Today’s e-brochures are far more sophisticated. They may look exactly like the printed hard-copy version and may even incorporate a ‘page turning’ mechanism, so when viewers finish reading one page, they can move on to the next by clicking the bottom right-hand corner.
They will also be fully interactive: so, for example, an e-brochure for commercial vans might include still pictures of the different models, but if the reader clicks on one, they can then see video footage of the selected model in action, or choose different colours, add equipment such as roof-racks, lights and so on. Some sites even allow visitors to upload company names or corporate logos and see how they would look on the various vehicles.
Some brands, trying to market very high value items to small numbers of important clients have even been known to give them not just an electronic presentation, but the equipment to run it on, such as a PDA, laptop or other device. Market research agency TNS did this recently.
Complex technology
Dominic Duffey, MD of e-brochure specialists Applecart Solutions, warns that using such technology can be more complex then it first appears. “You need much more content for an interactive e-brochure than you do for a print version: there has to be something there when viewers click on an image, for example. Sourcing that extra content can be a problem, unless marketers are aware of exactly what is needed in advance and make sure they have it available.”

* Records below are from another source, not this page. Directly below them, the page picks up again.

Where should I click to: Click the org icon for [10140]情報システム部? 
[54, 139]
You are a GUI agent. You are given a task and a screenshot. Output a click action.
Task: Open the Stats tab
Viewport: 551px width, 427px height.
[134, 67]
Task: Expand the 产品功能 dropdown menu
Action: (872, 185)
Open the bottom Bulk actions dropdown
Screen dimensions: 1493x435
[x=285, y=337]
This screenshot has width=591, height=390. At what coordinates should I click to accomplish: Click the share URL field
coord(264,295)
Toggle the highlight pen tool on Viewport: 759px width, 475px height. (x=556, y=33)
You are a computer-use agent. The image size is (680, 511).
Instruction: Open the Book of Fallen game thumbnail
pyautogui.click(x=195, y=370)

To return to the example of a company selling vans to SMEs, it is not enough just to have static views of each model from all sides; the marketing director would have to commission video showing the vans in action, or demonstrating cargo space by having someone fill them with boxes.
Duffey adds, “You have to tell clients what can be done, because otherwise they won’t be able to deliver content that uses interactivity to its fullest capacity.”
Richard Bush, MD at Base One, believes that there is a place for such e-brochure packages, but really only within an integrated campaign. One area his agency has been working on is systems that allow potential customers to create their own bespoke brochures from a menu of information on a website, which can then be sent out to them either in paper form or as a file (which in turn can be sent by email or on a CDRom or DVD).
Bush says, “We’ve been using this technique for Saab GB with their vehicle e-brochure downloads. The latest ones are personalised to the point where they contain your local dealer details, links to the site and a map, etc.” Many clients are requesting both a PDF version of the brochure and the hard-copy.
Bush adds that Base One has also “created desktop applications that employees, customers or prospects can download onto their desktop. Through these applications, you can stream selected relevant content.”
Paul Crabtree, marketing director of email marketing agency Adestra, observes that such mailings can work, “if people are expecting them. They shouldn’t be sent out unplanned. You have to let people know they are coming, so they will be looking out for them. You can circumvent the inbox [and potential problems with filters and firewalls] with them, but we’d argue that you should be telling targets to look out for the packages with an advance email or even a phone call.”
However, there are many digital marketing experts who do not believe there is any point to loading e-brochures or corporate presentations onto CD Roms, DVDs, etc. and mailing them out. With the phenomenal growth in broadband connections in the UK in the last year or so, and the way broadband bandwidth is increasing (up to 24 MBPS in some areas of the country), why bother putting presentations onto physical media and snail-mailing them, they ask?
Bush dismisses such applications as ‘gimmicks’ and adds, “If I want the experience of reading a magazine, I’ll buy the magazine. I think it’s a big mistake to look to replace media that can give a better experience with something electronic, just because we can.”